Futuro imperfecto

por Mariela Acevedo

Claves para entender la Política educativa de Cambiemos en la Ciudad.

Llegó el inicio de clases y nos encontramos nuevamente sin la certeza de que las negociaciones entre sindicatos y gobierno lleguen a buen puerto. Una cosa sí podemos intuir: la educación en la Ciudad es un laboratorio de experiencias para las políticas a nivel nacional. Miramos como por un microscopio las escaramuzas que se producen en CABA. Y lo que vemos es preocupante.

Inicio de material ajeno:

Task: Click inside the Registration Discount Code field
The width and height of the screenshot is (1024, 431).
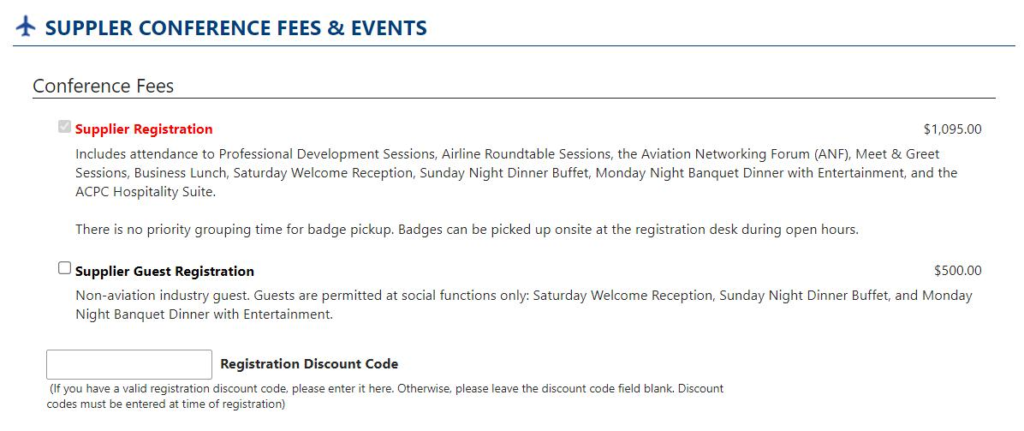Action: pyautogui.click(x=129, y=364)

Clave 1. La secundaria del futuro

La neoescuela ya llegó y como todo lo que hace Cambiemos vino con slogan, packaging y sin previo aviso. Parecido a las actualizaciones de software –que suele autoinstalar la nueva versión o deja obsoleta la que tenemos instalada- nos vemos en la obligación de “reconvertir” roles, adaptar contenidos y rediseñar áreas, sin que podamos opinar ni conocer siquiera motivos, ventajas o desventajas de las supuestas mejoras. La obsolescencia es el mal de esta época… y también es la esencia del PRO y de sus políticas educativas hoy en su versión Cambiemos. La reforma educativa de la escuela secundaria es su leit motiv: en 2013 el diario La Nación titulaba “Reforma polémica” en referencia a la adaptación que tardíamente haría la Ciudad para adecuar la secundaria porteña y dar cumplimiento a la Ley 26.206 de Educación Nacional y al acuerdo del Consejo Federal de Educación. La Nueva Escuela Secundaria (NES)  entre 2009 y 2013 demandó debates, capacitaciones y reacomodamientos, también resistencias. Las adecuaciones comenzaron a implementarse de forma optativa en 2014 y de forma obligatoria en 2015. Apenas dos años después una nueva reforma salió de la galera. En septiembre de 2017, sin debates ni información, una declaración de intenciones y algunas diapositivas de power point instalaban la nueva app: La Secundaria del Futuro. Consultada por el diario La  Nación, Soledad Acuña, ministra de Educación de la Ciudad, expresó: “Desde el año pasado, [por el 2016] empezamos a ver que era necesario ocuparse de la secundaria. Vimos que no había alcanzado con la Nueva Escuela Secundaria (NES).” ¿Impacientes? En 2015, el Diseño Curricular de la Formación General de la NES (de 582 páginas) ponía a disposición de la comunidad educativa los lineamientos de los primeros años de secundaria con el slogan “Emprendedores del aprendizaje para la vida”. Al año y medio quedaba obsoleta.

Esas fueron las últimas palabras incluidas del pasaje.